Leña al fuego la que insuflan los altos jerarcas de la «revolución bonita», quienes, para sorpresa permanente de todos: profesores, alumnos, padres, representantes y autoridades, siguen enquistados en el poder, después de tanto (la cabeza de algunos tiene hasta precio marcado, como cualquier compota). Quien funge de ministro declara imponente, con el consabido estilo de todo jerarca despótico de revoluciones despóticas, que el 16 arrancan las clases virtuales en toda la República. Mientras, el máximo jerarca de la pseudo revolución criminal, antidemocrática, hace de contradictorio con su secuaz, para que así lo creamos, al proferir agitando el güergüero, que encuestará a sus súbditos esclavizados para buscar resolver clases presenciales en octubre. Pretenden desviar con finalidad electoral decembrina la atención de todos acerca del trasfondo, de lo verdaderamente esencial.

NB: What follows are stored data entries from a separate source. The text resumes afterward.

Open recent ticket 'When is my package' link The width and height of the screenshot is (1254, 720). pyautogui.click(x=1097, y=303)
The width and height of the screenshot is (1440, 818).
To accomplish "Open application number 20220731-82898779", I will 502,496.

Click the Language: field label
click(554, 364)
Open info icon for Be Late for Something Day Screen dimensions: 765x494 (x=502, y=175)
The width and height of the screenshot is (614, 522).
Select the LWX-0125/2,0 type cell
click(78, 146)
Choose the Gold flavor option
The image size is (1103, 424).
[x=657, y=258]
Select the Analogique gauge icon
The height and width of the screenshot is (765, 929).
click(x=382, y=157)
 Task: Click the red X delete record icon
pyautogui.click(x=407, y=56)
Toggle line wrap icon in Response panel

¿Regresar a clases? ¿Cuánto importa en medio del hambre y la mortandad? Da lo mismo. Quienes pensaron hace algún tiempo (el que sea) que la educación resultaría ilesa al paso del proyecto destructor se equivocaron. En todos sus niveles, la educación, tal como PDVSA, las industrias básicas en general, la funcionalidad del Estado, está aniquilada. ¿Lisa y agachadita la educación? Imposible. Quién desee seguir fingiendo y elabore la idea de que las instituciones educativas oficiales continúan a trancas y barrancas su rumbo con algunas señas de incertidumbre pero acertado, puede seguirlo haciendo. Seguirá siendo falso. No hay regreso a clases porque no es posible hace mucho que haya clases.

Así que el problema no es volver al aula presencial o virtual. Un asunto importante en sí mismo. El problema existencial, Hamlet siglo XXI, es el del ser. O no ser. Ser un país o continuar siendo este desparpajo de sobrevivientes sometidos, este no país al que le importa «oficialmente» un bledo la educación y sus efectos. Sin la organización general del caos impuesto al Estado, las clases,  las instituciones y personas  que de ellas nos ocupamos resultamos prescindibles, absolutamente irrelevantes. El problema es la reconstitución del Estado, posteriormente, por supuesto, al desplazamiento forzado de los jerarcas criminales, los de precio en la crisma y todos sus cómplices abiertos o disfrazados. Hasta tanto eso no ocurra; miren que luce cercano, las clases estorban o son la misma insignificancia que representa la educación o sus partícipes: ñinga. La nada. El criminal hecho impuesto de no volver a clases tiene que tener una secuela definitiva, un sentido. ¿Seremos capaces de dárselo?